Florida state legislators are in the process of fast-tracking a 15-week abortion ban—which mirrors Mississippi’s bill currently before the Supreme Court—to the desk of Gov. Ron DeSantis (R), who’s already expressed his support for it. And in the face of the usual backlash that comes with state attempts to force pregnant people to give birth and reduce them to government-controlled ovens, Republican lawmakers aren’t just getting defensive — they’re literally patting themselves on the back.
Republican state Rep. Dana Trabulsy told the Washington Post this week that 15 weeks to get an abortion—a time frame during which some people still may not realize they’re pregnant, or may have just realized they are and begun the maze-like logistical process of trying to get an abortion—is actually a “long time.”
“Because I believe life begins at conception, that’s [the 15-week ban is] generous,” Trabulsy said.
Trabulsy’s colleague in the state Senate, Sen. Kelli Stargel, echoed the sentiment, insisting that the ban’s proponents aren’t “banning anything” (they literally are) or “being mean.”
But it’s Trabulsy’s comment that’s drawn the most outrage. Thanks for your charity, ma’am, but there’s actually no such thing as a “generous” abortion ban. The bill could come with guaranteed income, housing, health care, and full college tuition for expecting parents, and it would still be forcing someone to endure the physical and mental duress of carrying an unwanted pregnancy, placing them at greater risk of poverty, domestic abuse, and worsened health outcomes.
It’s also worth noting that Florida lawmakers voted against adding an exception for rape to the bill.
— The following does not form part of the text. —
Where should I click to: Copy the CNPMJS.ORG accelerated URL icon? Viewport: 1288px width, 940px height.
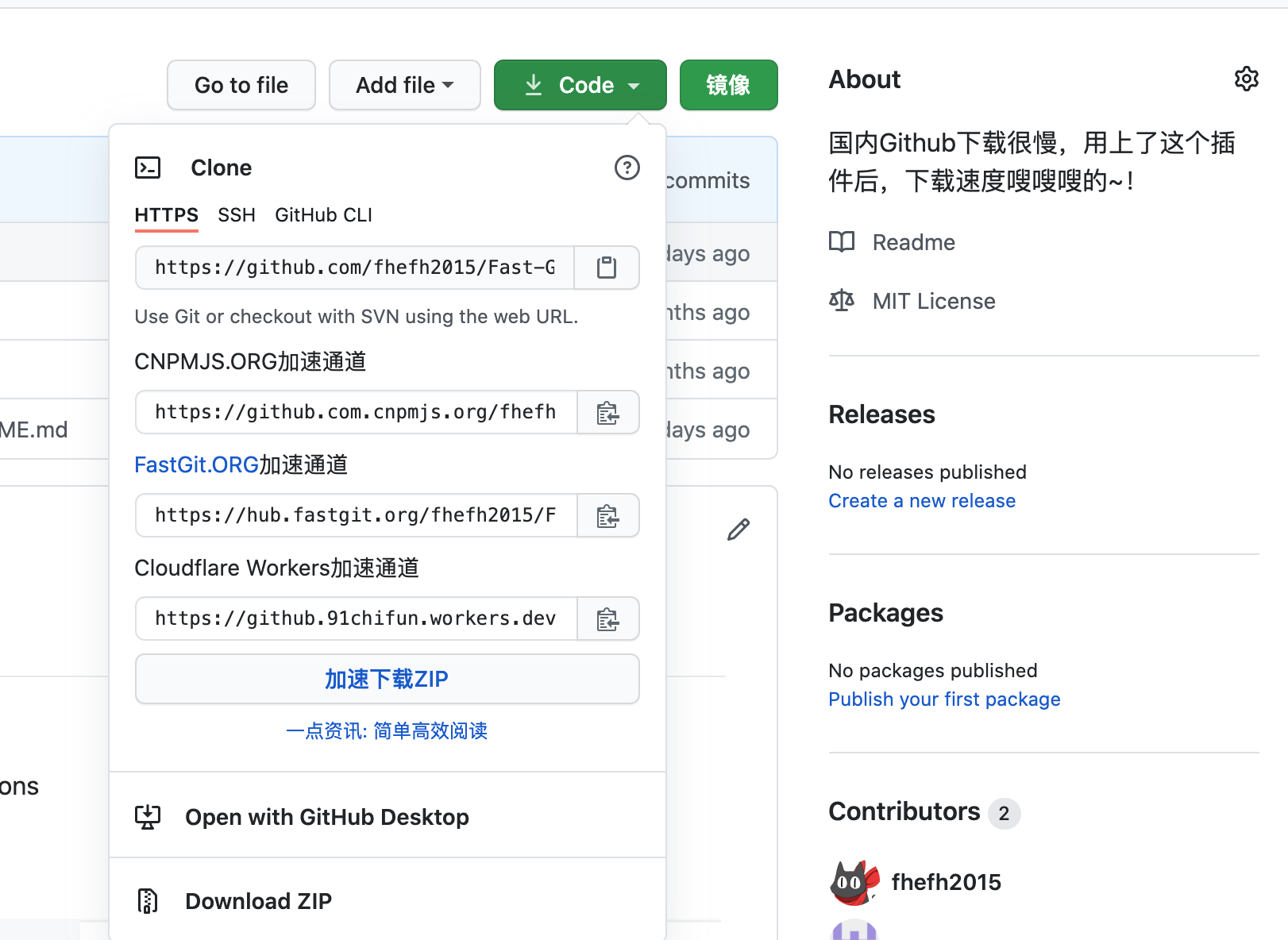[x=608, y=412]
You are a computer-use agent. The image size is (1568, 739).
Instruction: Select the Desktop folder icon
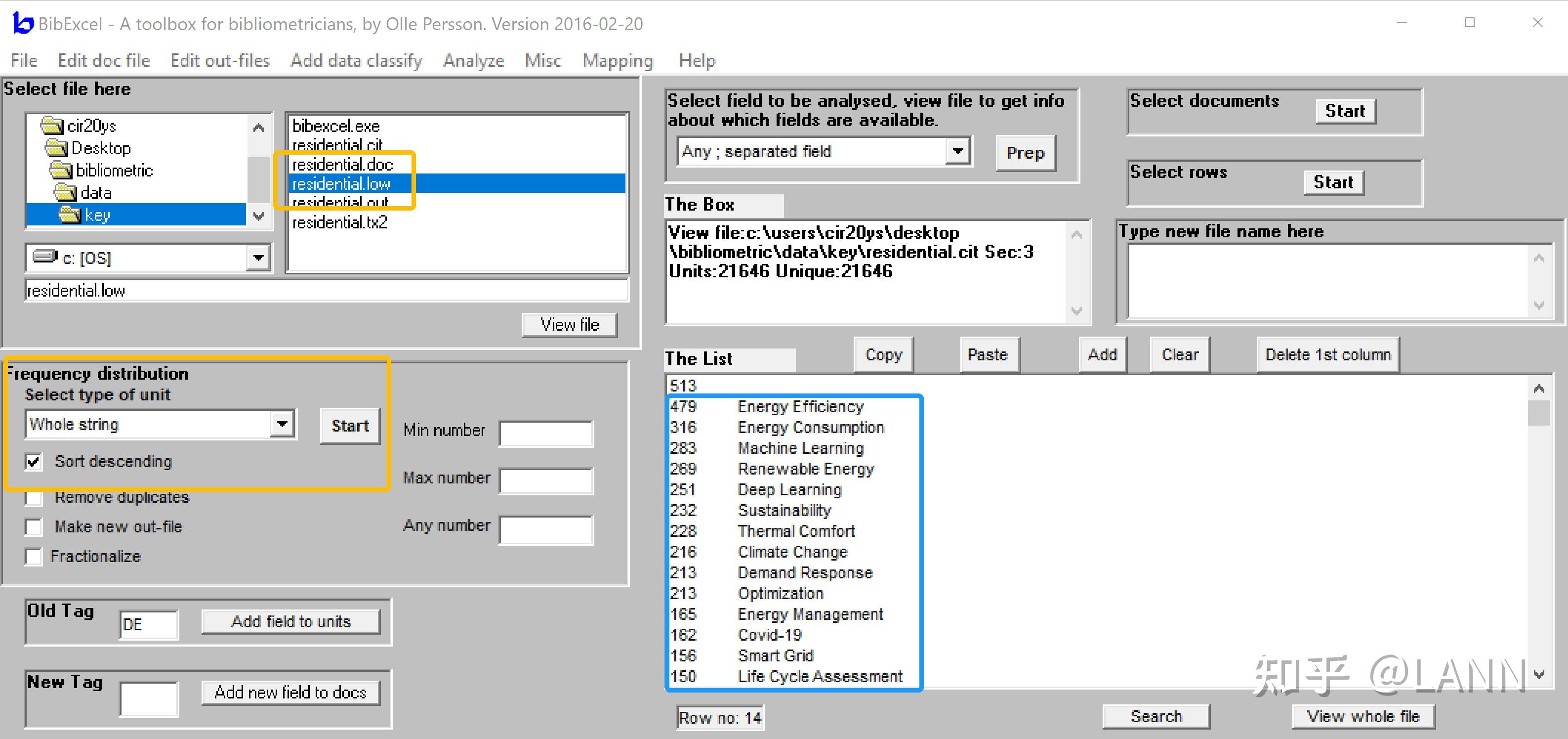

Ineffective as these exemptions (which force pregnant survivors to report their rape to law enforcement) may be, the exclusion of an exemption suggests Florida “pro-lifers” are no longer even pretending to care about rape victims.
In any case, we’re about to see a lot more comments like Trabulsy’s in praise of the mercy and generosity of any abortion ban that isn’t a near-total ban like Texas’ SB8, which incentivizes citizens to spy on and sue each other. Florida isn’t the only state considering a 15-week ban right now—Arizona and West Virginia both have nearly identical bills on the docket, and the Supreme Court is likely to either uphold Mississippi’s 15-week ban, or reverse Roe v. Wade altogether in Dobbs v. Jackson Women’s Health. SCOTUS at varying points has simultaneously considered Texas’ ban before passing it down to a lower court, fueling direct comparisons between SB8 and Mississippi’s law that naturally frame a 15-week ban as “generous.”
DeSantis’ hesitancy on the prospect of adopting a Texas-style abortion ban, which would ban abortion at six weeks and be enforced by a deputized citizen police force, is strategic—he and other anti-abortion politicians, and likely the Supreme Court later this year, are trying to plant the toxic, dehumanizing idea that we can “compromise” on something as fundamental as bodily autonomy. But Roe itself is a compromise, the literal floor in a country that has economically and geographically pushed abortion care out-of-reach by shutting down hundreds of clinics in recent years, banned public funding for most abortions, and routinely criminalizes people for the outcomes of their pregnancies, or self-managing their abortions with medication.
As Jezebel has reported before, anti-abortion politicians have long disingenuously pointed out that the US is one of just seven countries alongside China and North Korea that allow “elective” abortions after 20 weeks of pregnancy. Even though many countries in Europe hold more prohibitive abortion laws after the first trimester, pregnant people and new parents in these countries are offered robust supports. Birth control and abortion are covered by universal health care, eliminating many of the major cost barriers that delay someone’s ability to get an abortion in the US.
Just six to seven percent of abortions take place at or after 15 weeks in the US, but that fraction still encompasses tens of thousands of people each year. It’s really no one’s business why anyone seeks abortion care, though it’s worth noting many people who have abortions after the first trimester faced pregnancy-related complications, and or were unable to get care earlier in the face of barrier after barrier, restriction after restriction, and the inhibitive costs of the procedure, travel, lodging, child care, and lost wages from missed work.
About 90% of US counties lack an abortion provider. Florida itself is a labyrinth of abortion restrictions, particularly for minors who need parental consent or can be denied an abortion by a judge who doesn’t think their GPA is high enough.
Any and all abortion bans require the dehumanization of pregnant people, and specifically poor, pregnant people of color who are less likely to have the resources to circumvent these bans. Whether at 15 weeks, 20 weeks or any other entirely arbitrary, stigmatizing, and dangerous marker, there’s no such thing as a “generous” ban on essential health care.